Sanırım bu mevzuyla alakalı prosedürler ilgili birimlerce ifa edildi. İllerde kurulacak komisyonların teşkiline dair yönetmelik geçtiğimiz yıl Resmi Gazetede yayınlandı.

Komisyonların oluşturulması, yönetmeliğin Resmi Gazetede yayımlandığı tarihi takip eden bir ay içerisinde tamamlanması gerekiyordu.

Ülke genelinde il ve ilçelerde bu konuyla alakala olarak komisyonların oluşturulması eksiksiz tamamlandı mı henüz bilemiyoruz, ama 2005 yılından bu yana engelli vatandaşların kamu kurumlarından yeterince hizmet ve yardım almaları, kamu hizmetlerine ulaşmalarının sağlanmasında ve toplum hayatına adapte edilmeleri yolunda kayda değer mesafe kat edildiği görmezden gelinemez.

Erişilebilirlikle ilgili bugüne kadar yapılan çalışmalar, bazı vatandaşlarımızca görmezden gelinse bile, özellikle büyükşehirlerde iyiden kendini göstermektedir.

Diğer şehirlerimizde erişilebilirlikle alakalı çalışmalar yapılmış olsa da, TSE standartlarına uygunluk açısından sorunlu olan yer ve araçların bulunduğu aşikârdır.  Şehirlerin açık alanlarında ve kamu hizmet binalarında bu noksanlıkları çıplak gözle görmek mümkün. Sözünü ettiğimiz standart dışı uygulamalar tespit, değerlendirme ve kontrol yönünden yetkililerin alakadar olmasını beklemektedir.

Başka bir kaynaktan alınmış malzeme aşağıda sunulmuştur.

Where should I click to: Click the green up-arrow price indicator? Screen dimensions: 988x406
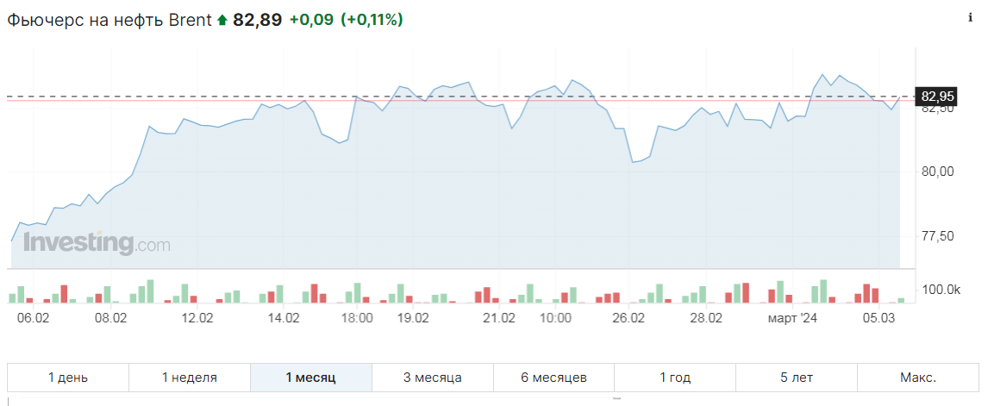(x=222, y=20)
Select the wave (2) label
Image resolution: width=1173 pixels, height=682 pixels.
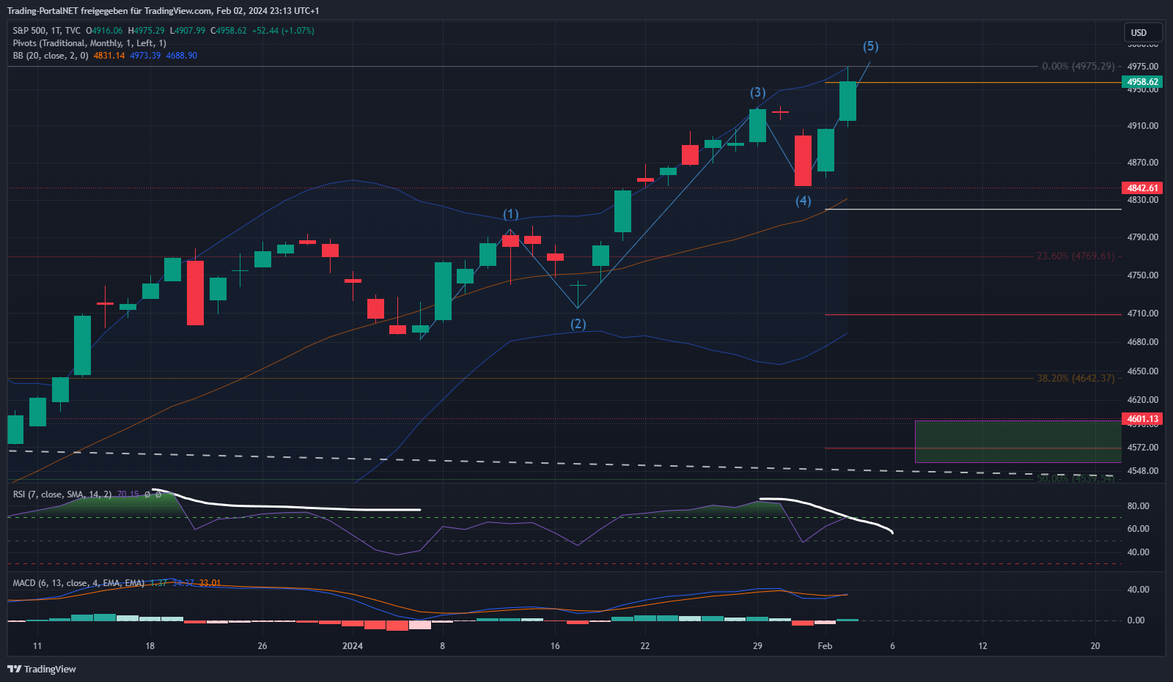(x=578, y=324)
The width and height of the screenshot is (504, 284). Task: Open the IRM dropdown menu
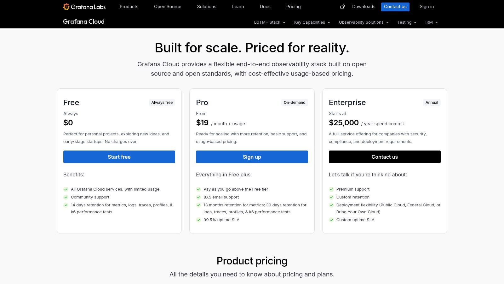432,22
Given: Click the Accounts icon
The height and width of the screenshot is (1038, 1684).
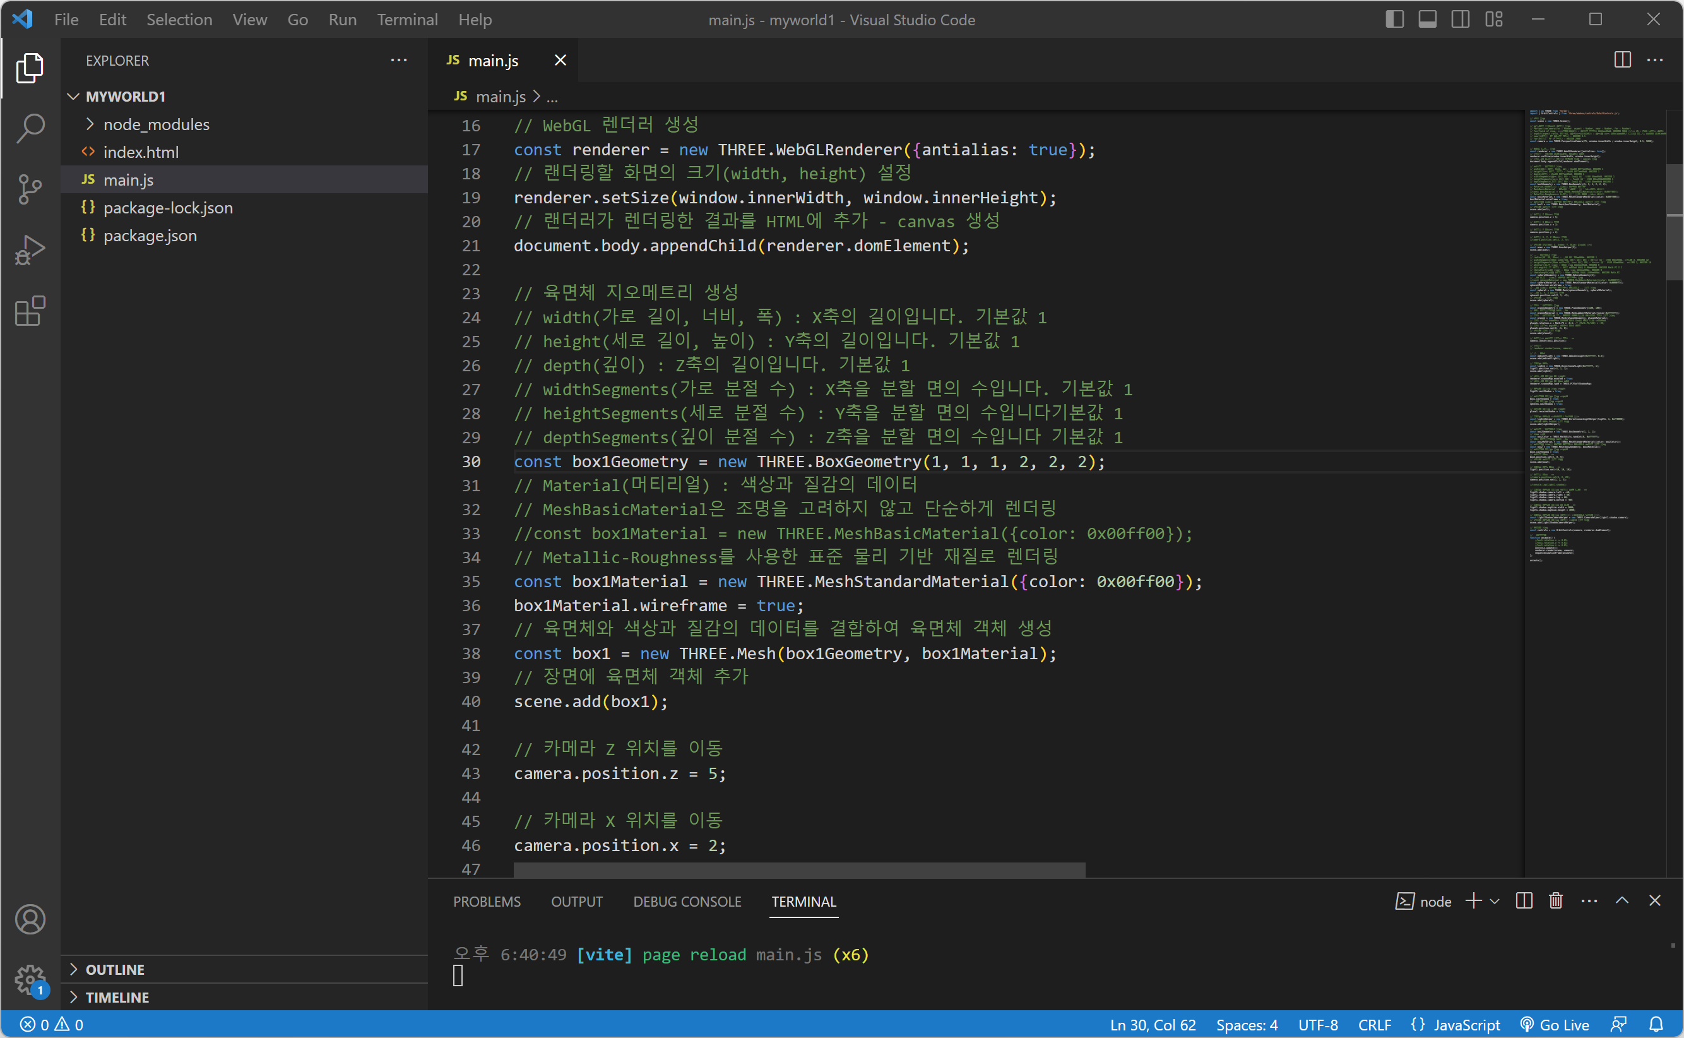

Cezai yaptırımlar rapor edilmezden evvel görülen bu noksanlıkların tamamlanması veya eksiklerin giderilmesi amacıyla oluşturulmuş komisyonların, engellilerin toplumsal hayata katılımının önündeki engelleri kaldırmak için çalışmaları kesintisiz yürütmesi bir zorunluluktur.

Bugünkü şartlar göz önünde bulundurulduğunda, bu alanda sorumlulukları bulunan kişilerin, engelli ve yaşlılara yönelik geçmiş dönemde ihmal edilmiş sorunları çözmede, talepleri, istekleri ve beklentileri karşılamada görmezden gelmesi veya duyarsız kalması düşünülemez.

Burada bir kez daha vurgulamakta fayda görüyoruz: Engelli ve yaşlı bireylerin yaşadığı sorunları çözme, beklentiler doğrultusunda proje geliştirme, mevcut uygulamaları geliştirme, hizmet kalitesini daha da iyileştirme, memnuniyeti çoğaltma ve yaşanabilecek muhtemel sorunların çözümü yolunda devlet görevlilerine, yerel yönetimlere, sivil toplum kuruluşlarına ve tüm bireylere önemli görevler düşmektedir.

Yaşanılan yer neresi olursa olsun mutluluğun peşine düşen her bireye, bir engellinin veya bir yaşlının elin tutmasını tavsiye ediyoruz. Çünkü mutluluk varılacak yer değil, yolculuğun ta kendisidir. Bu yolculukta mutluluğu doya doya yaşayabilmek için önümüze çıkan engelleri birlikte aşma yolunda azimli ve kararlı davranmamız gerekiyor.

Duyarlı insan, mutluluk yolunda bireyin yaşama sevincine engel olan düğümleri çözendir.